Mengenai cara berseragam dan beratribut di lingkungan sekolah sudah seharusnya menjadi kesadaran dirinya sendiri, dan sekolah menjadi wadah untuk membangun kesadaran tersebut, seperti yang kita tahu keputusan yang tertulis melalui SKB itu mengembalikan hal-hal tersebut kepada masing-masing individu tanpa adanya pemaksaan.Â
Namun, meskipun begitu dengan adanya permohonan yang diajukan oleh Lembaga Kerapatan Adat Alam Minangkabau (LKAAM) Sumatera Barat, kita juga tidak dapat menutup mata tentang permohonannya dan bagaimana adat istiadat masyarakat di sana yang dijunjung tinggi. Jika ada hal lain yang dapat menjadi solusi seperti halnya wilayah Aceh misalnya, mengapa pemerintah tidak menyamakan kekhususannya dan daripada itu dalam kondisi yang masih dijajah pandemic seperti ini mengapa tidak hendaknya batas maksimal pemberian sanksi sedikit lebih di perlama dari jangka waktu 30 hari yang telah tertera dalam SKB. Mungkin apabila kedua hal itu menjadi pertimbangan sejak di awal pembuatan keputusan ini, SKB mungkin akan tetap berjalan dan diperkuat dengan alasan pertimbangannya.

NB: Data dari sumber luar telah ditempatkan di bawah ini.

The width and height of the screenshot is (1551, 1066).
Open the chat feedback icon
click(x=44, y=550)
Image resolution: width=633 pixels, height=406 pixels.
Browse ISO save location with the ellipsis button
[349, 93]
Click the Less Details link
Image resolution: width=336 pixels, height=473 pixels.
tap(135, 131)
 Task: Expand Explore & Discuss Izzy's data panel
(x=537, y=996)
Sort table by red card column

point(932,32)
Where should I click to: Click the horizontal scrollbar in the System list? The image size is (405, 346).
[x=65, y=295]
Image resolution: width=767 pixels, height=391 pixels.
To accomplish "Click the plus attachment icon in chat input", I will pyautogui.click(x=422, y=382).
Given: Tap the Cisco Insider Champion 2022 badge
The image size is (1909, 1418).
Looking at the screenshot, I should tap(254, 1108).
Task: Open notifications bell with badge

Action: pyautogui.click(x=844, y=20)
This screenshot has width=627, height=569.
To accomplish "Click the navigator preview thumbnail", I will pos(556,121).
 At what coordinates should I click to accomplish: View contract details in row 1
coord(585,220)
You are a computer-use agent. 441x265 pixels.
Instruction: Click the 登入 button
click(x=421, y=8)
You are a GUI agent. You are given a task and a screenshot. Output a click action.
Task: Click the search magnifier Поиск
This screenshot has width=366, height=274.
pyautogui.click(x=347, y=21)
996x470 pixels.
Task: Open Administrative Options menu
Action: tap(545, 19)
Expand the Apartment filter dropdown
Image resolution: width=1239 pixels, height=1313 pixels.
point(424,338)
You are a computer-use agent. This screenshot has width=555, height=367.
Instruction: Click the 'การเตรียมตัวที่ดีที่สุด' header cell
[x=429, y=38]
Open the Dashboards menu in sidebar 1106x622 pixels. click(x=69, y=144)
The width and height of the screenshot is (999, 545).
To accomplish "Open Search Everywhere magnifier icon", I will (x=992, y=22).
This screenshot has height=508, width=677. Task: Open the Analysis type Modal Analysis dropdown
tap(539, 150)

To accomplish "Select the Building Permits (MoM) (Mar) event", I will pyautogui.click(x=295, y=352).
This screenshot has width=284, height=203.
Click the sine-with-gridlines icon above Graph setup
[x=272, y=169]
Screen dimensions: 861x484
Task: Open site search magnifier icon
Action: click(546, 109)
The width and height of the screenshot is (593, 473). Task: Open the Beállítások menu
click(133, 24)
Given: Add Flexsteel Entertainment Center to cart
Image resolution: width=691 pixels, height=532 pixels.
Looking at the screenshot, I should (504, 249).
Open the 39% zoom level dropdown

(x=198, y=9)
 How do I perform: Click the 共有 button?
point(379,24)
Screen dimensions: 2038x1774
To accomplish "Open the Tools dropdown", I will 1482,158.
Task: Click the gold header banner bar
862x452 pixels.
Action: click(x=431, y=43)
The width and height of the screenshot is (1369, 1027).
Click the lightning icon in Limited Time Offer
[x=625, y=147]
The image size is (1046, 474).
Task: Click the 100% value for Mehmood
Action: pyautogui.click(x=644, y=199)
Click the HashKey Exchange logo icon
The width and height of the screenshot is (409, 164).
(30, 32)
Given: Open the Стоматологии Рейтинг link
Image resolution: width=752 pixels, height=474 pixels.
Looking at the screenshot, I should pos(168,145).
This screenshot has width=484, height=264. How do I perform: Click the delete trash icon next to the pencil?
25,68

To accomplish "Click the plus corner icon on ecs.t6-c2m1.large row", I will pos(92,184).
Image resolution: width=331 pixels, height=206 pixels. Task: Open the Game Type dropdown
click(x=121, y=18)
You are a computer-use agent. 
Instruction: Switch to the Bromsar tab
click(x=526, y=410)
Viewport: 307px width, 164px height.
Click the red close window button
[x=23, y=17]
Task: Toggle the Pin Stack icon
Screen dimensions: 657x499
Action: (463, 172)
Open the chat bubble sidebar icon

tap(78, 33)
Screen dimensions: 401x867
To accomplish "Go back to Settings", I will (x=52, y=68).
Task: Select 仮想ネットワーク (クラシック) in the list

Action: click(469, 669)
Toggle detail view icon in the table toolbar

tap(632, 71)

Kemudian dengan kata lain, meskipun memungkinkan untuk menekan issue intoleran di kalangan siswa dan siswi. Surat Keputusan Bersama Mendikbud, Mendagri, dan Menag mengenai Penggunaan Pakaian Seragam dan Atribut bagi Peserta Didik, Pendidik, dan tenaga Kependidikan di dunia pendidikan nyatanya hanya pernah menjadi buah bibir dan issue hangat kala itu, sebab nyatanya SKB telah dengan nyata dibatalkan melalui persetujuan MA.